Cabernet Sauvignon

Quick answer

Cabernet Sauvignon is a full-bodied red defined by high tannin, dark fruit, and structured intensity. Tannins bind to protein and fat in red meat, softening the wine and balancing richness. Avoid it with delicate fish or very spicy dishes where tannin reads harsh.
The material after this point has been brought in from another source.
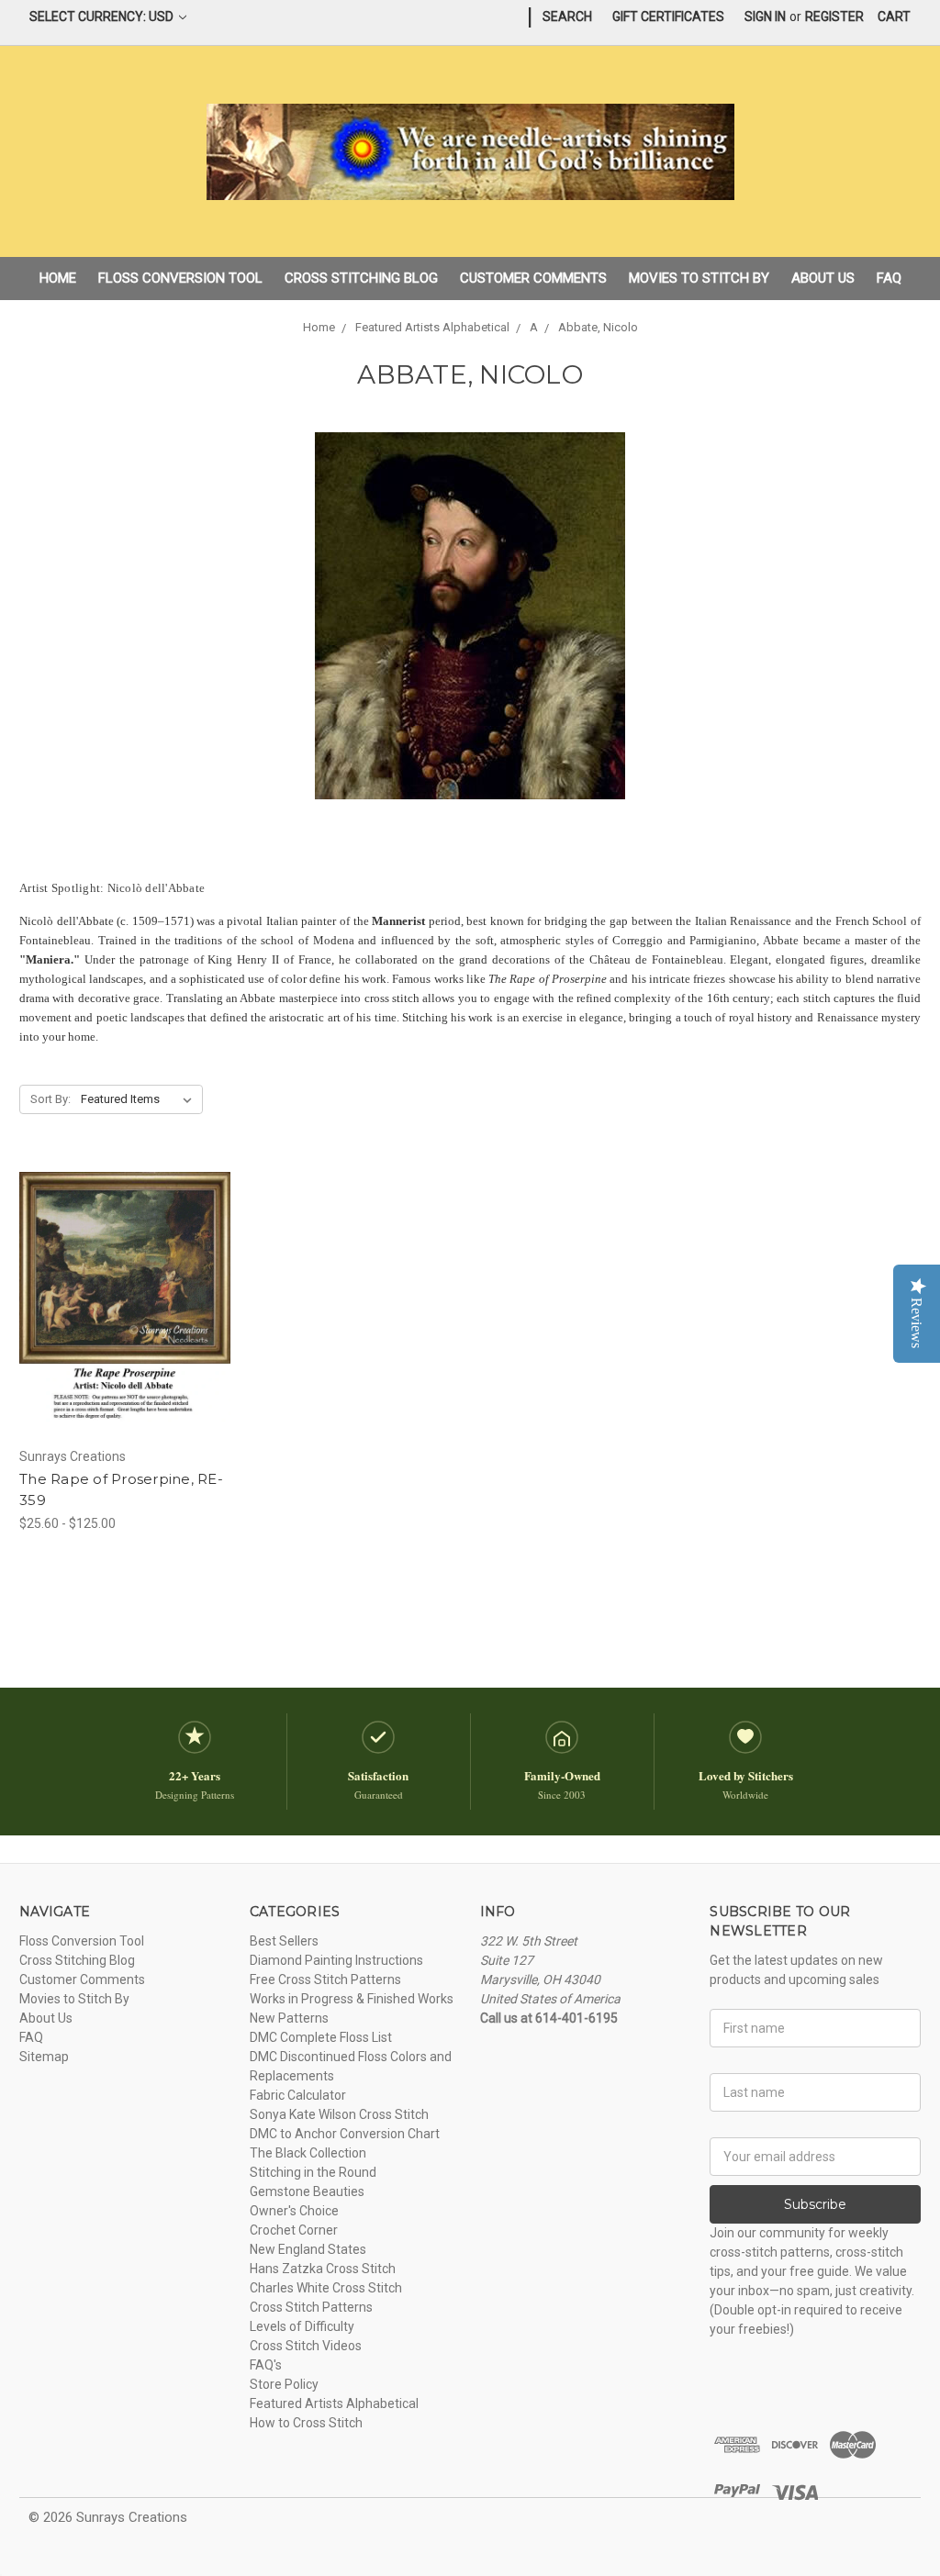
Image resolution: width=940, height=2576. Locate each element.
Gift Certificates (668, 16)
Full-bodied red pairing relies on tannin and body weight matching protein and fat in the dish.

Structural Profile

Body5 / 5
Tannin5 / 5
Acidity3 / 5
Alcohol4 / 5
Sweetness0 / 5 (Dry)

Flavor Profile

Blackcurrant, blackberry, cedar, tobacco, graphite, and sometimes vanilla from oak aging.

Top pairings

Key Regions

Bordeaux (France), Napa Valley (USA), Chile, Australia.

Price Expectations

$15–$25 entry level. $30–$70 premium. Icon wines $100+.

Similar Wines

Malbec, Syrah, Bordeaux blends.

FAQ

Is Cabernet Sauvignon always dry?

Yes. It is a dry wine with no residual sugar.

Does Cabernet need aging?

Higher-quality examples benefit from 5–15 years aging.

What food should you avoid with Cabernet?

Light seafood and spicy dishes often clash with tannin.

Pairing guidance is based on general culinary principles and may vary by preparation and preference.